Но сердце, сделав судорожное движение, каждый раз выправлялось и, сбавляя темп, шумело уже потише, давая возможность уснуть.

Во сне Мария всегда попадала в одно место: серый коридор с длинной очередью печальных людей облаченных в белоснежные одежды.

Проходя вдоль очереди, Мария просыпалась, потому что в груди начинало грохотать сердце. Дрожа от страха перед тем, кто встречал каждого в очереди, она вставала, хватая ртом воздух.

Нет, она никогда его не видела, но знала – он впереди, дальше по коридору, стоило решиться чуть-чуть пройти.

Размышляя о предстоящем дне рождении, Мария ненадолго замирала и думала о том, как скоро она окажется в той очереди, ведь известно, тридцать три – любимое число Ангела Смерти.

Накануне своего дня рождения, Мария написала завещание, все свое движимое и недвижимое имущество она оставляла одной девчушке из детского дома.

Да, Мария специально ездила и даже какое-то время работала волонтером, хотя какой из нее работник и кто кому помогал, вот в чем вопрос, она сиротам или сироты ей.

Девчушку звали Иринкой. Тринадцати лет. Худенькая, серьезная, зеленоглазая, но не обучаемая, жаловались на нее педагоги. Совершенно не воспринимающая материал, но, кто из детей сейчас учится хорошо?! Зато, постоянный клиент библиотеки.

Мария приносила ей книги. Дома, у нее было в избытке книг Кира Булычева, братьев Стругацких, Александра Грина. Иринка увлекалась фантастикой и была бы самым обыкновенным ребенком, таких тысячи, но поглядев на Марию, всегда просила взять ее с собой.

– Я могу забирать тебя на выходные, – кивала Мария.

– Нет, не то, – сердилась Иринка, покусывая губы, – я домой хочу, на тот свет!

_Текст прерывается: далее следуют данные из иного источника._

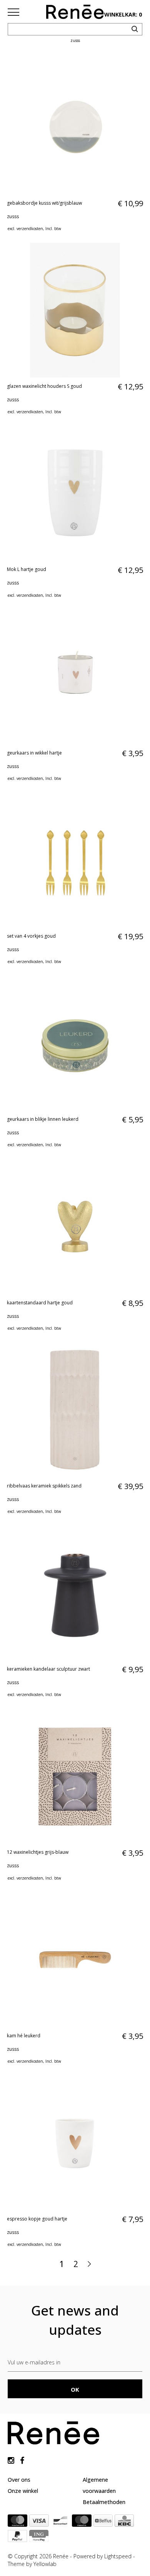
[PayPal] (17, 2537)
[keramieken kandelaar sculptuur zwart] (75, 1593)
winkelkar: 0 (123, 14)
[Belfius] (103, 2522)
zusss (13, 216)
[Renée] (75, 13)
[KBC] (124, 2522)
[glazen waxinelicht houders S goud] (75, 310)
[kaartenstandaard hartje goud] (75, 1226)
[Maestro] (82, 2522)
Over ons (19, 2479)
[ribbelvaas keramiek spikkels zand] (75, 1409)
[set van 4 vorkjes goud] (75, 860)
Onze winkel (23, 2490)
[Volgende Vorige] (89, 2264)
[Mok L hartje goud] (75, 493)
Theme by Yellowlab (32, 2564)
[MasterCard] (17, 2522)
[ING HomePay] (38, 2537)
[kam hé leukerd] (75, 1959)
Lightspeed (118, 2556)
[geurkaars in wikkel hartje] (75, 676)
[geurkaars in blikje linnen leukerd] (75, 1043)
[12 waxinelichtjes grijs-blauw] (75, 1776)
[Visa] (39, 2522)
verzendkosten (30, 228)
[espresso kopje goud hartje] (75, 2142)
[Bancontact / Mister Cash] (60, 2522)
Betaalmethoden (104, 2502)
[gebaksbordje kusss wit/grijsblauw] (75, 127)
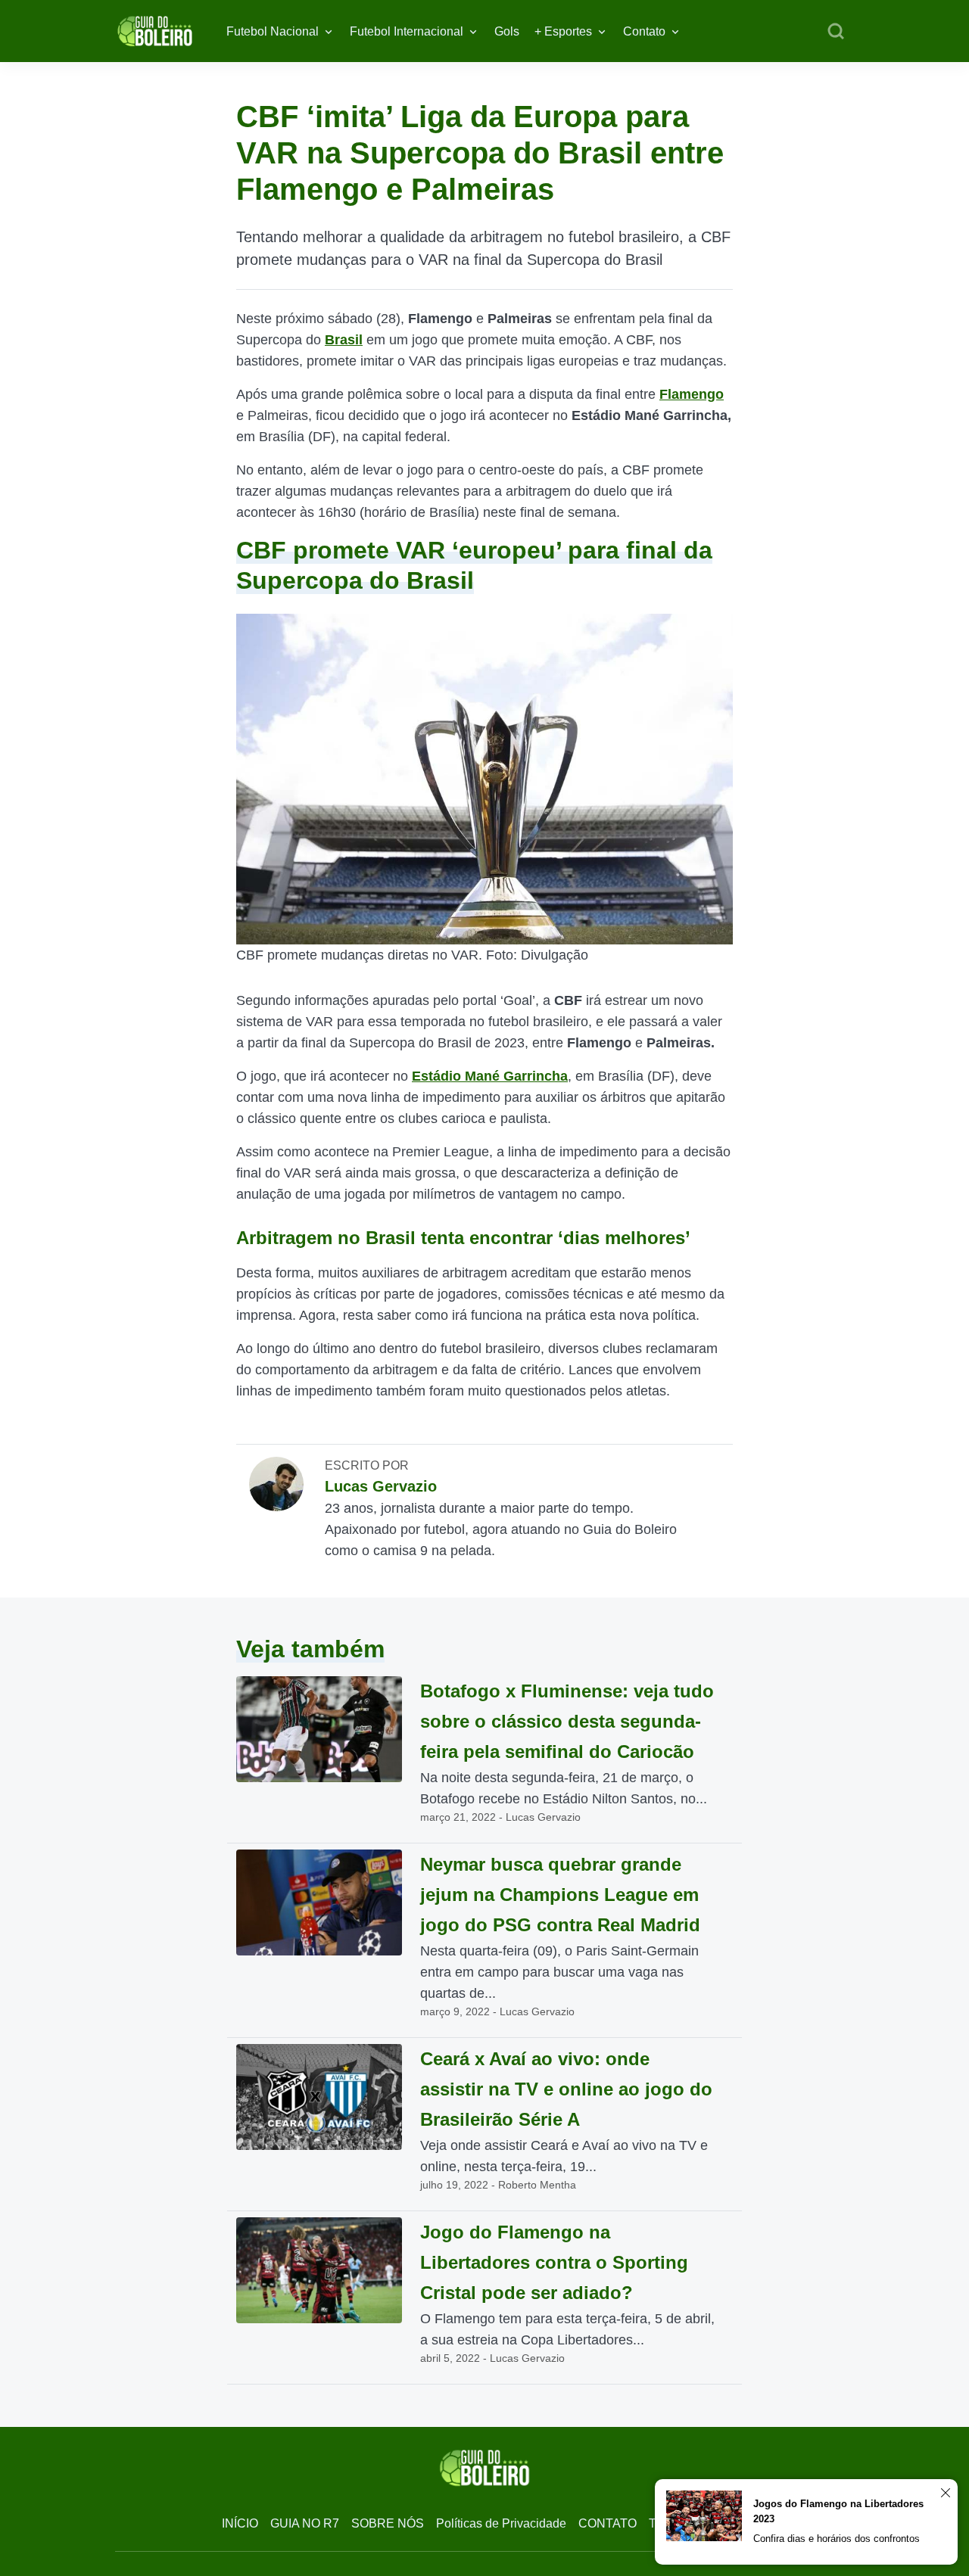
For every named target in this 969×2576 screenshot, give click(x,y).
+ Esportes (563, 31)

Мария пугалась, прижимала руку к сердцу и просила больше эту тему не возобновлять.

Иринка не обещала, замалчивая ответ, а после опять приставала со своей необычной просьбой.

Наконец, Мария сдалась и в один прекрасный день, спросила:

– Как ты себе это представляешь?

Иринка как ждала, бросилась к Марии, взяла за руки и, глядя в глаза, доверительно сообщила:

– Ты сможешь вернуться за мной, душа у тебя сильная, а там – мое дело!

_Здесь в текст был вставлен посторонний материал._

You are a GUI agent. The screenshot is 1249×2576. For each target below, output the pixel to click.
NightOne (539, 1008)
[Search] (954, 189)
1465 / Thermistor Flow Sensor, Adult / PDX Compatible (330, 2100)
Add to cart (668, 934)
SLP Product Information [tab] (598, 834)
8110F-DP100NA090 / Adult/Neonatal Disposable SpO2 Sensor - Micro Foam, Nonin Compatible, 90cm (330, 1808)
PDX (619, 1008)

– Что значит, твое дело? – прерывисто дыша, спросила Мария, с ужасом представляя самоубийство девочки.

– Нет, самоубийство ведет в клетки под геенну, – читая ее мысли, проговорила Иринка, – я просто потянусь к тебе и вышагну из тела. Ты только позови меня!

– Позвать? – глупо переспросила Мария.

– По имени! – кивнула девочка и громко, нараспев произнесла, – Ирина!

Мария пыталась спорить, приводя доводы в пользу беззаботных деньков детства, которых Иринка сама себя хочет лишить, но девочка смотрела на нее с упреком:

– Мне здесь не нравиться, – проговорила она и повела рукой вокруг, – я никому не нужна!

– Мне нужна! – умоляюще протянула Мария.

– Ты скоро умрешь! – безжалостно добила ее Иринка и отвернулась, непреклонная.